任何一个好的伪装者说谎时,都是真假掺半的,一方面以防自己说漏嘴,一方面增加真实以提升可信度。
朝阳心道:试探我?我倒要看看你能套出什么话来。
那老头问完便不言不语了,只顾搀着朝阳走,朝阳便也配合着顺了他的意,紧咬着嘴唇亦步亦趋。
北派的住处,甚至不能称之为住处了,只能算是个一片狼藉的窝。
这个窝是个不算小的四合院子,看得出之前是有一番格调的,门口植着两桂树,比朝阳还要高两头。枝叶正碧,润着一层光泽,几朵小花簇成堆儿俏生生的在枝头翘着,淡的还没着上什么颜色,自然也是没有味道的。
看来是有人一直照料着的。
小院子两边好几个大大方方敞着臭味儿的小房间方正的围着中间的小屋子。那小屋子倒还算是保持着原样,古朴中透着几分雅韵,两边的房子还在门口支了两根长树枝,串了根绳子上晾着些花花绿绿残留污渍的衣服。整体无论是颜色还是气味,都让人一言难尽。
衬得门口那两桂树像是冒牌货用来假意撑撑场子,朝阳不禁下意识的伸袖子抵了口鼻。
不过尚且还算是在朝阳意料之中,这般破烂穿着的人住处又能有多好?
不过这味道还是让他……犯恶心。
朝阳蹙眉,看着方才走在最前面的男人正叉腰靠着唯一一根还算没有被虫蚀的木柱子,等着他们最慢的这个小分队。
男人看到朝阳蹙眉便是咧嘴一笑,他自然是知道这处是有多见不得人的,不过嘛,这种时期能给大家安排个安身的地方就已经满足啦。

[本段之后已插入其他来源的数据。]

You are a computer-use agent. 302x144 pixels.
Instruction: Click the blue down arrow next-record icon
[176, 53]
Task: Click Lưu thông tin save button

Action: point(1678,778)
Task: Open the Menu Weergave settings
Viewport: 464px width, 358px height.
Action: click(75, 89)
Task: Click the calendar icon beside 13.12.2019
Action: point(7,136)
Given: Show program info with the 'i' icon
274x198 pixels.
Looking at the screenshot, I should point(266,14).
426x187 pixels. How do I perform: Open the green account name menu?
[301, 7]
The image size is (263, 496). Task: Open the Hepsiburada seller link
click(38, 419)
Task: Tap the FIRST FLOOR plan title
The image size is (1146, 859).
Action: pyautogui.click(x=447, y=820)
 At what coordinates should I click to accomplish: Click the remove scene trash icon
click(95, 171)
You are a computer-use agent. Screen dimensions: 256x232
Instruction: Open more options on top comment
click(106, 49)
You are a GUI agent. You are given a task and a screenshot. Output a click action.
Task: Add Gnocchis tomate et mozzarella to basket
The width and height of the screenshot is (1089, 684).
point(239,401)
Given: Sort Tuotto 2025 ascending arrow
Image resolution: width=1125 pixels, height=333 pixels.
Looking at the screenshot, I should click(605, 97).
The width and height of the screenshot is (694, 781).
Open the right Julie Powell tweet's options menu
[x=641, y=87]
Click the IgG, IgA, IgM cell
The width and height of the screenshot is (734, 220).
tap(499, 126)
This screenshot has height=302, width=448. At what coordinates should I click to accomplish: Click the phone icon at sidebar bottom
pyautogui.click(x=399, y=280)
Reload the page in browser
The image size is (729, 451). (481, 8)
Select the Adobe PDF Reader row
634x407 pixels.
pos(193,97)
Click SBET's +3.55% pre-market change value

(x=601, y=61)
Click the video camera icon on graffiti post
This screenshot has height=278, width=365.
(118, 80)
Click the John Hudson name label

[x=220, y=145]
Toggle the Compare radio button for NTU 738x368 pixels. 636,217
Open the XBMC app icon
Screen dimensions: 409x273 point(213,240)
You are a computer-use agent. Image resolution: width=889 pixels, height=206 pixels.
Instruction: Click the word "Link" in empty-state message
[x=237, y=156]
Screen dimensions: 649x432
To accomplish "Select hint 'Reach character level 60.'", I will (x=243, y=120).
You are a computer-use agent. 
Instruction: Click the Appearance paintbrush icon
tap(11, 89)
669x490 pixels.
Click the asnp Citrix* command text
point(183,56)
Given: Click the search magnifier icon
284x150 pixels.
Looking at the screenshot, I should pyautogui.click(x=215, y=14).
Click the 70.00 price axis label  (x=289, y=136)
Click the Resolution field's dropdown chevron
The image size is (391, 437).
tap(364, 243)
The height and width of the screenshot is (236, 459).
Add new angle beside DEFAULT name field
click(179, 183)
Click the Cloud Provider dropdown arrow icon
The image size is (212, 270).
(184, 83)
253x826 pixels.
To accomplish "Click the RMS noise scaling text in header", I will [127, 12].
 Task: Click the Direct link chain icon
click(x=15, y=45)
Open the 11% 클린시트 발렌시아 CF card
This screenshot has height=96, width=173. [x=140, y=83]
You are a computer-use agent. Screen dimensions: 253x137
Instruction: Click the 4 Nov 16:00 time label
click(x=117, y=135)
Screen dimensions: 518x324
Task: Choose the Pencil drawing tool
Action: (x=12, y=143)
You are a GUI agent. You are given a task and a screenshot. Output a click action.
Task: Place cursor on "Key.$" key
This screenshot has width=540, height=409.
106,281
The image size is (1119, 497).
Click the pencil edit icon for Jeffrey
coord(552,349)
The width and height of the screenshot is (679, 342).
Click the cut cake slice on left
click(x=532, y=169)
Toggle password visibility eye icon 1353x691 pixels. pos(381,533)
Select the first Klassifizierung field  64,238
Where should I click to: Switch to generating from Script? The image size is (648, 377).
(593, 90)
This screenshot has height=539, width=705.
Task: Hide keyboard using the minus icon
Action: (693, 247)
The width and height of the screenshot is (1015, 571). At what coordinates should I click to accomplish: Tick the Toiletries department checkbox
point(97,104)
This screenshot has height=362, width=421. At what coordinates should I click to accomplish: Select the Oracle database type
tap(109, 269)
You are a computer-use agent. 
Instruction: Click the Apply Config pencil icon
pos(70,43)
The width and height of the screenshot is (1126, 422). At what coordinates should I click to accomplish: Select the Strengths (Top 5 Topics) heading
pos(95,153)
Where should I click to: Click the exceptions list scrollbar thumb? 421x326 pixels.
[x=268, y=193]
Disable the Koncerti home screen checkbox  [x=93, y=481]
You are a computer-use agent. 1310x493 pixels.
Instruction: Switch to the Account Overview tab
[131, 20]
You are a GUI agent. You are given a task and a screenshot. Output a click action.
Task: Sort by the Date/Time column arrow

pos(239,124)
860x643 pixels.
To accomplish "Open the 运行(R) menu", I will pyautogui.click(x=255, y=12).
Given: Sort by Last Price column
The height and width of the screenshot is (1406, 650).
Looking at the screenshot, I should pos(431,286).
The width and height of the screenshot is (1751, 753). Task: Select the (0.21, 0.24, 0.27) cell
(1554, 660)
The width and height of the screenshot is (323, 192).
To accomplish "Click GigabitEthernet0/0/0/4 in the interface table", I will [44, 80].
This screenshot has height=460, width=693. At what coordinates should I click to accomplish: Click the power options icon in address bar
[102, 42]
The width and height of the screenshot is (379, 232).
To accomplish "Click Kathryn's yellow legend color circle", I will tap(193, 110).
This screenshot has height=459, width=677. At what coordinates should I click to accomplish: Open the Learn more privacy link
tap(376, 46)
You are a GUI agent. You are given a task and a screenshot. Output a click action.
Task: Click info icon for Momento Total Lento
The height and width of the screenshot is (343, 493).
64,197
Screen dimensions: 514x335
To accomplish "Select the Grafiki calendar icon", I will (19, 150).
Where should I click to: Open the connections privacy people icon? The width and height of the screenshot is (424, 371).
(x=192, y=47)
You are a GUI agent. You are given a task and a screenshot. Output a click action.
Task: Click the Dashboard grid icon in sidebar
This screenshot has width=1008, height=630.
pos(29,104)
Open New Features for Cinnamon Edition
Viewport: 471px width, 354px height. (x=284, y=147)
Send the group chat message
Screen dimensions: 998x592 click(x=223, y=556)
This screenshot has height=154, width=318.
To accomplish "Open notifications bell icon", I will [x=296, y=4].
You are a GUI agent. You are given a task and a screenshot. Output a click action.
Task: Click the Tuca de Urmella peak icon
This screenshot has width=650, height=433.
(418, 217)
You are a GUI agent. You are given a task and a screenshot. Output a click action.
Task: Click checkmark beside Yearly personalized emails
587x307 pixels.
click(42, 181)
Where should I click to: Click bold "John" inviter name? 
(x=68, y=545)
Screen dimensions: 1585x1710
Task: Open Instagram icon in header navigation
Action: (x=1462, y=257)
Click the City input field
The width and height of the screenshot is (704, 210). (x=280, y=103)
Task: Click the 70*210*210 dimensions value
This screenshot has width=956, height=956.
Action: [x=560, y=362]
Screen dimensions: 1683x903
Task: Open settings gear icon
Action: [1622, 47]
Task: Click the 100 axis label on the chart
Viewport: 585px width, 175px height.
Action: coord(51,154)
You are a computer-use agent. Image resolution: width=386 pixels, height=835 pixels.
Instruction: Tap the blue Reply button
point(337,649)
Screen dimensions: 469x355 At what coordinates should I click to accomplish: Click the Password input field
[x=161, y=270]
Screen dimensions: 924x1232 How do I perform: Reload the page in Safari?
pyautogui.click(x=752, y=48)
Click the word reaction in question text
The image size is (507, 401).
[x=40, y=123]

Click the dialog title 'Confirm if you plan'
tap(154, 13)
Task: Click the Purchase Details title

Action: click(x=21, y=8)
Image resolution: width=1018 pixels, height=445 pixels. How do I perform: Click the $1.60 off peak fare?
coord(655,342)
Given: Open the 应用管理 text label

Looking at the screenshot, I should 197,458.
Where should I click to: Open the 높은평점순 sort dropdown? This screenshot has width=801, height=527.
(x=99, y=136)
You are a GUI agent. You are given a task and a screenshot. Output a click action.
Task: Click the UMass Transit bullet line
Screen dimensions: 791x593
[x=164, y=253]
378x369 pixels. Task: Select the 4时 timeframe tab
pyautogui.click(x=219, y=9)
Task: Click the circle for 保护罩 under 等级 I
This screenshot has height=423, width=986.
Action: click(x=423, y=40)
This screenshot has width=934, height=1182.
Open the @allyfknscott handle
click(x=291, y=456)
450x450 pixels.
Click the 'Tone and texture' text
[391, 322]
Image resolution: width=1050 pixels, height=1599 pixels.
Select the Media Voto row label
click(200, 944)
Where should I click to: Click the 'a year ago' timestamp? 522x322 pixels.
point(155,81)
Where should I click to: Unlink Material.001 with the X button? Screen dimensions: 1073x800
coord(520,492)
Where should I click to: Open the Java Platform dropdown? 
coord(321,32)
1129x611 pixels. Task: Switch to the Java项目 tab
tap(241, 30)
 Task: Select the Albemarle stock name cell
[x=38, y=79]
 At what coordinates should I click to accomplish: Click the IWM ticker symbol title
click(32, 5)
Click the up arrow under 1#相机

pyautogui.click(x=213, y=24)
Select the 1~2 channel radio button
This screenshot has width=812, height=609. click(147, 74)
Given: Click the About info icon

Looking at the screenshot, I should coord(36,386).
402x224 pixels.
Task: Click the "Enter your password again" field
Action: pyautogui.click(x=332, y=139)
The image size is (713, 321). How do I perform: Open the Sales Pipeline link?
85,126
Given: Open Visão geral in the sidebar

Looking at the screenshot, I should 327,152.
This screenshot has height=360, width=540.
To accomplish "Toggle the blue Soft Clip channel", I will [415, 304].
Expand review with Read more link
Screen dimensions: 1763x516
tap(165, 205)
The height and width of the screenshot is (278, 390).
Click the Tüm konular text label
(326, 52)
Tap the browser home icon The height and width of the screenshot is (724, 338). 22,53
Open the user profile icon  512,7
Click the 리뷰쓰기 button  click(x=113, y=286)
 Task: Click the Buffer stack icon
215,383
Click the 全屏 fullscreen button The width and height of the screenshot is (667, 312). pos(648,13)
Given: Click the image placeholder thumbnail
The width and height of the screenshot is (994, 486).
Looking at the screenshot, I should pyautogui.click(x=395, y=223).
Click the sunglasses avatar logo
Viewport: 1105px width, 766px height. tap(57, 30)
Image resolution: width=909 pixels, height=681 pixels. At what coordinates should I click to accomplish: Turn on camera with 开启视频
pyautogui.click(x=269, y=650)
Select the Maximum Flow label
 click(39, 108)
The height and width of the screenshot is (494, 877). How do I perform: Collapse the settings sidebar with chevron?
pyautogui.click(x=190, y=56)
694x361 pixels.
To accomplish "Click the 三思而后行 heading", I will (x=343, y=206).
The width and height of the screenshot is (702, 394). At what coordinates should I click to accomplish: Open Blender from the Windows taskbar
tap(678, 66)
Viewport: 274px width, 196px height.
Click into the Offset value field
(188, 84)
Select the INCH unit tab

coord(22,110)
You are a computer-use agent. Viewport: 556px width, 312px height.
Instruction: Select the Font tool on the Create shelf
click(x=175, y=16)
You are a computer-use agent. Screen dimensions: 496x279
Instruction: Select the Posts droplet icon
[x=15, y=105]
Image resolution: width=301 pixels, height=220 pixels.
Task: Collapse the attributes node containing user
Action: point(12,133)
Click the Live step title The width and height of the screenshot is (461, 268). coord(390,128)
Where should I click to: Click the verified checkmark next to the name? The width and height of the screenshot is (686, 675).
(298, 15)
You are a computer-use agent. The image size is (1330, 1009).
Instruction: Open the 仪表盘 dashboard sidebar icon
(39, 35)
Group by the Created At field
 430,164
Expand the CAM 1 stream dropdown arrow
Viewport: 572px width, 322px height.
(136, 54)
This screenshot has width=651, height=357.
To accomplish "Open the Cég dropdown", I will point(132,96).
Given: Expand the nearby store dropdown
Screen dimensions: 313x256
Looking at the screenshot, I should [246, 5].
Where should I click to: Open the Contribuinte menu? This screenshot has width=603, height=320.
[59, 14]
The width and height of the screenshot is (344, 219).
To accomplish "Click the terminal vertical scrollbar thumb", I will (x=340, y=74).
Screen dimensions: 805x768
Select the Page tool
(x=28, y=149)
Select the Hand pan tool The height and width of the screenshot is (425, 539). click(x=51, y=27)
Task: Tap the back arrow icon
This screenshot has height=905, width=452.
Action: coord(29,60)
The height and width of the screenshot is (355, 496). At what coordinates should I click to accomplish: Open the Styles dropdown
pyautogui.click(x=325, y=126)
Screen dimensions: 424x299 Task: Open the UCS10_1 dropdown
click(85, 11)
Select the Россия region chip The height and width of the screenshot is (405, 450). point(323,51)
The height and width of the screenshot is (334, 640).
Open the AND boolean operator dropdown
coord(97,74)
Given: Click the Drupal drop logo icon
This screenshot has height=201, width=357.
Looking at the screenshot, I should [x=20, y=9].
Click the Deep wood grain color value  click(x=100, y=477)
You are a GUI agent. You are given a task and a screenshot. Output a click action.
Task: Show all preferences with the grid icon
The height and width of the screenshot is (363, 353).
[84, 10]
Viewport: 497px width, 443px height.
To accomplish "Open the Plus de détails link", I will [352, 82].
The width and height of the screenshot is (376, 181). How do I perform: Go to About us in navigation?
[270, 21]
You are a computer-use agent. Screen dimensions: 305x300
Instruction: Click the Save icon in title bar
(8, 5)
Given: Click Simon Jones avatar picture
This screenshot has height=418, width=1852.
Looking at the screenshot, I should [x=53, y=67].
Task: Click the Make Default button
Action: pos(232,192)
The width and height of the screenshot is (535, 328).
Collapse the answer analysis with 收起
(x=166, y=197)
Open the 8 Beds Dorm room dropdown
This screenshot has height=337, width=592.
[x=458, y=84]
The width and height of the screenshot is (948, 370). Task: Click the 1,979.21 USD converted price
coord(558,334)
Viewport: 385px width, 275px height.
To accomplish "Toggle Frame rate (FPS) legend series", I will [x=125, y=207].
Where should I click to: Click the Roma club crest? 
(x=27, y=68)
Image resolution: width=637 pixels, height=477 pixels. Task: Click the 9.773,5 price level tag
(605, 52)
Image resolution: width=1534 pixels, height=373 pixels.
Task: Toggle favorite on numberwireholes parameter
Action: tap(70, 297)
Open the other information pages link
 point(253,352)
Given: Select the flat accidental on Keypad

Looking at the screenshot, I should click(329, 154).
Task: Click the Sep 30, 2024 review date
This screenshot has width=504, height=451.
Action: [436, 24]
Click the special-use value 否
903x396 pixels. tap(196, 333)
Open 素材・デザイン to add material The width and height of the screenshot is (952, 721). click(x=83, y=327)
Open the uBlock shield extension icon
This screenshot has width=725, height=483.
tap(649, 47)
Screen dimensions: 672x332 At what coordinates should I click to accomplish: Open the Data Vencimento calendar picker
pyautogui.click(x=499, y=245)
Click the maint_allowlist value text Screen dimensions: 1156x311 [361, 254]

当然,既然有了新的同伴,还是要做个面子活儿的嘛,之后混熟了便不用管这么多了。
他冲左边走廊尽头那一小撮正聚在一起赌大小的人打个响指,那伙人一听这清脆声便是一僵,连忙手忙脚乱的把骰子往衣服里塞,几人一脸讪笑的冲着男人傻乐。
“藏骰子那三个把你们屋旁边那个空置屋子打扫了,搓手的那两个去把你们的衣服收收屋子里打扫一下。”
显然在这方小天地里,不允许赌博一类东西的,那几个人虽然不情愿但害怕有什么例外的惩罚,赶忙边讪笑便去干活了。
正搀着朝阳走到院子中央的老汉不禁嘿的一声笑出声来,他旁边的朝阳却是暗地里对这乞丐窝头子的号召力和威信重新做了番评价。
这院子中央极宽阔,四周还胡乱堆着些练习武功的木人,也不知这是他们从哪里寻来的房子。
刚吆喝完几个人的男人大步走向前来,头发拿青色布条束着,淡青的布条趁着晚风四处招摇,四周屋檐上挂的几个小灯笼被人点了灯,星火一片。
男人一派剑眉星目的洒脱样子,大大方方的朝正盯着他的两人一笑。
“我是这屋子的主人,我叫程杏画,既然来了此处,我们便不去深究什么过往,你安心将这里当家,大大方方的,从此日子便没有那么苦了。”
男人的话里有一种笃定,明明白白的显示着重量。
好似清风明月都没有那么重要了。
他看着朝阳哭的眼肿鼻子红的一副可怜样,以为他又在思忆往事,忍不住像小时候安慰弟弟一样拍拍他的头。
“好了啊,都没事了。”声音也降了下去。
朝阳被他突然的举动一惊。
莫名心里像被什么堵住一样难受,疼疼涩涩的,半天说不出话来。